Datasetrijen

========================================

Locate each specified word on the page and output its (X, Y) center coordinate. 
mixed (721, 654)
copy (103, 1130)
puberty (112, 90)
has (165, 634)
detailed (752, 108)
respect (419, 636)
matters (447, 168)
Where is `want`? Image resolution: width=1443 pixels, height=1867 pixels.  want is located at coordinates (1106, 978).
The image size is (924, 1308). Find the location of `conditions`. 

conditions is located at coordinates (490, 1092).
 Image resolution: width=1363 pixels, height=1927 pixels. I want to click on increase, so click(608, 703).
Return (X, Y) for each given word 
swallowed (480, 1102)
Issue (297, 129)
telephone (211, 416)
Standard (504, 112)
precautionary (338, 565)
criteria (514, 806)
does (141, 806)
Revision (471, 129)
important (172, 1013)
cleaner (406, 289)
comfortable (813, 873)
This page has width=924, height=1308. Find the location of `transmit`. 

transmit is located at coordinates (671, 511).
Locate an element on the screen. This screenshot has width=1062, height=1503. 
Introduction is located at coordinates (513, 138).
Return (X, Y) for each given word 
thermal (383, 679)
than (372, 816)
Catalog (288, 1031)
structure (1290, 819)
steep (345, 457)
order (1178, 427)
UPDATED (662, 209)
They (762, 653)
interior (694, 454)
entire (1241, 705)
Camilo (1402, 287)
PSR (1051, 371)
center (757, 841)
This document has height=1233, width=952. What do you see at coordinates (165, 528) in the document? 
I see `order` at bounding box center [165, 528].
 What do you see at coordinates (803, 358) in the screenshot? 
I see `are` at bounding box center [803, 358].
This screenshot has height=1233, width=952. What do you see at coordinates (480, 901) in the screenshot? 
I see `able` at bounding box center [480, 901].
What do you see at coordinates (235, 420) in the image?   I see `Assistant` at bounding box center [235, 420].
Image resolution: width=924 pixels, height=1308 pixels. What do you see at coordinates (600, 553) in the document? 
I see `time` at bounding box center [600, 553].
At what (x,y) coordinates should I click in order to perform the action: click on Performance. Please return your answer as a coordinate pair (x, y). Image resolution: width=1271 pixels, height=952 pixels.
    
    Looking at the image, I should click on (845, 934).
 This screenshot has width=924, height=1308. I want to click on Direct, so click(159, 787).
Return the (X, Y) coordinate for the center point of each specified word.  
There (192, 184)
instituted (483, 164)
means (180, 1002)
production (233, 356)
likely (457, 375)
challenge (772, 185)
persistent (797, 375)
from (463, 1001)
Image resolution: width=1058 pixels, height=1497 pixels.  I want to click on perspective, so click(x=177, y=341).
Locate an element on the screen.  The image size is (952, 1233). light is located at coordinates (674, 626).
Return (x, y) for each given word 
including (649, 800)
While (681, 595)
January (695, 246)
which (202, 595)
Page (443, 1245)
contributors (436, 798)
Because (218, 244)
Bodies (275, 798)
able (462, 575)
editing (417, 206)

========================================

JOUW DOEL
Herschrijf alle items hierboven en vervang daarin "given word" overal door "listed word". Laat al het andere ongewijzigd.

SCHRIFTELIJK ANTWOORD
Locate each specified word on the page and output its (X, Y) center coordinate. 
mixed (721, 654)
copy (103, 1130)
puberty (112, 90)
has (165, 634)
detailed (752, 108)
respect (419, 636)
matters (447, 168)
Where is `want`? Image resolution: width=1443 pixels, height=1867 pixels.  want is located at coordinates (1106, 978).
The image size is (924, 1308). Find the location of `conditions`. 

conditions is located at coordinates (490, 1092).
 Image resolution: width=1363 pixels, height=1927 pixels. I want to click on increase, so click(608, 703).
Return (X, Y) for each listed word 
swallowed (480, 1102)
Issue (297, 129)
telephone (211, 416)
Standard (504, 112)
precautionary (338, 565)
criteria (514, 806)
does (141, 806)
Revision (471, 129)
important (172, 1013)
cleaner (406, 289)
comfortable (813, 873)
This page has width=924, height=1308. Find the location of `transmit`. 

transmit is located at coordinates (671, 511).
Locate an element on the screen. This screenshot has width=1062, height=1503. 
Introduction is located at coordinates (513, 138).
Return (X, Y) for each listed word 
thermal (383, 679)
than (372, 816)
Catalog (288, 1031)
structure (1290, 819)
steep (345, 457)
order (1178, 427)
UPDATED (662, 209)
They (762, 653)
interior (694, 454)
entire (1241, 705)
Camilo (1402, 287)
PSR (1051, 371)
center (757, 841)
This document has height=1233, width=952. What do you see at coordinates (165, 528) in the document? 
I see `order` at bounding box center [165, 528].
 What do you see at coordinates (803, 358) in the screenshot? 
I see `are` at bounding box center [803, 358].
This screenshot has height=1233, width=952. What do you see at coordinates (480, 901) in the screenshot? 
I see `able` at bounding box center [480, 901].
What do you see at coordinates (235, 420) in the image?   I see `Assistant` at bounding box center [235, 420].
Image resolution: width=924 pixels, height=1308 pixels. What do you see at coordinates (600, 553) in the document? 
I see `time` at bounding box center [600, 553].
At what (x,y) coordinates should I click in order to perform the action: click on Performance. Please return your answer as a coordinate pair (x, y). Image resolution: width=1271 pixels, height=952 pixels.
    
    Looking at the image, I should click on (845, 934).
 This screenshot has width=924, height=1308. I want to click on Direct, so click(159, 787).
Return the (X, Y) coordinate for the center point of each specified word.  
There (192, 184)
instituted (483, 164)
means (180, 1002)
production (233, 356)
likely (457, 375)
challenge (772, 185)
persistent (797, 375)
from (463, 1001)
Image resolution: width=1058 pixels, height=1497 pixels.  I want to click on perspective, so click(x=177, y=341).
Locate an element on the screen.  The image size is (952, 1233). light is located at coordinates (674, 626).
Return (x, y) for each listed word 
including (649, 800)
While (681, 595)
January (695, 246)
which (202, 595)
Page (443, 1245)
contributors (436, 798)
Because (218, 244)
Bodies (275, 798)
able (462, 575)
editing (417, 206)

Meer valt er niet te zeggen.